The Zanzibar Wife by Deborah Rodriguez


  “What do you mean she is not here?” her uncle was saying, his tone the one that usually meant a tirade was on its way.

  “Like I have told you, Uncle, the lady of the house is out of the country. I do not know exactly when she will return.”

  “So she went to Oman, am I right?”

  Sabra could not hear the maid’s response.

  “What, marrying that rich, lazy Arab and moving to this big home in the big city wasn’t enough for her? She thinks she is now so important, so much better than the rest of us? How I would welcome the chance to remind her of who is important.”

  At the sharp crack of her uncle’s words, Sabra stepped noiselessly back into the entryway, leaving the front door open a slice. Though she hadn’t seen the man for more than a year, since that day Tariq moved the sisters away from the village and into the flat in Stone Town, she wasn’t too anxious to greet him now. Her life under his roof had been tolerable, thanks to Miza, but Sabra had resented being treated like a servant. Her aunt expected an exhausting amount of work from her—sweeping, washing, helping with her younger cousins—leaving precious little time for anything fun, let alone the energy to tackle even the simple lessons the village school offered. But it was the way her sister behaved around the man that made her own skin squirm whenever he was within earshot.
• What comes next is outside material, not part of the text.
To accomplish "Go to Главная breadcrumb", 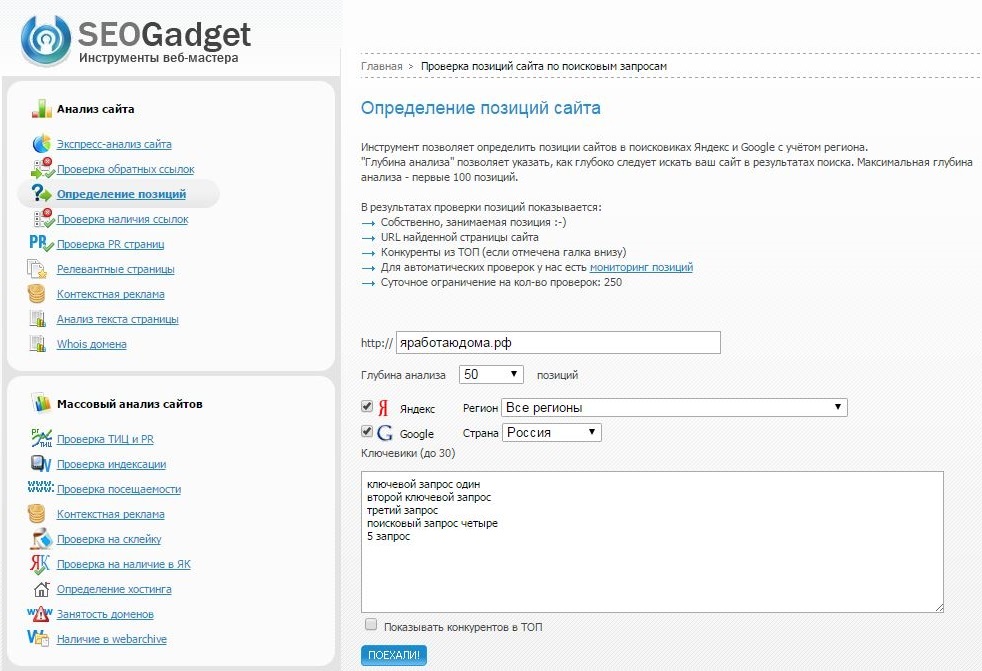I will 381,66.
She could almost picture the way Miza’s back would stiffen, her muscles becoming firm and unyielding, her mouth setting into a stark slash crossing her broad face. It was as if she were a wild horse being backed into a barn.

  “But surely she must have left money in the house,” her uncle continued.

  “Of course she left us with grocery money. However, that is all.” Sabra could hear the fear gathering in Hoda’s voice.

  “Don’t lie to me!”

  “But Uncle, I am not lying. Come and see for yourself.” Sabra heard the kitchen drawer opening, the sounds of utensils being rattled around.

  “This?” her uncle roared. “This is not even a half of the amount that is owed to me. You must call my niece immediately and ask her where it is, the month’s payment for that useless girl. That was our deal.”

  “But I have no phone!” Hoda protested. “The phone is with the child, Sabra.”

  Her uncle seemed to hesitate for a moment. “And where is she, our little Sabra?”

  “She is at school, of course!”

  Sabra pushed the door closed with a hush, but her uncle must have heard, for the next thing she knew the door was flying back open and her uncle was towering over her, the shillings from the kitchen drawer still clutched in his hand.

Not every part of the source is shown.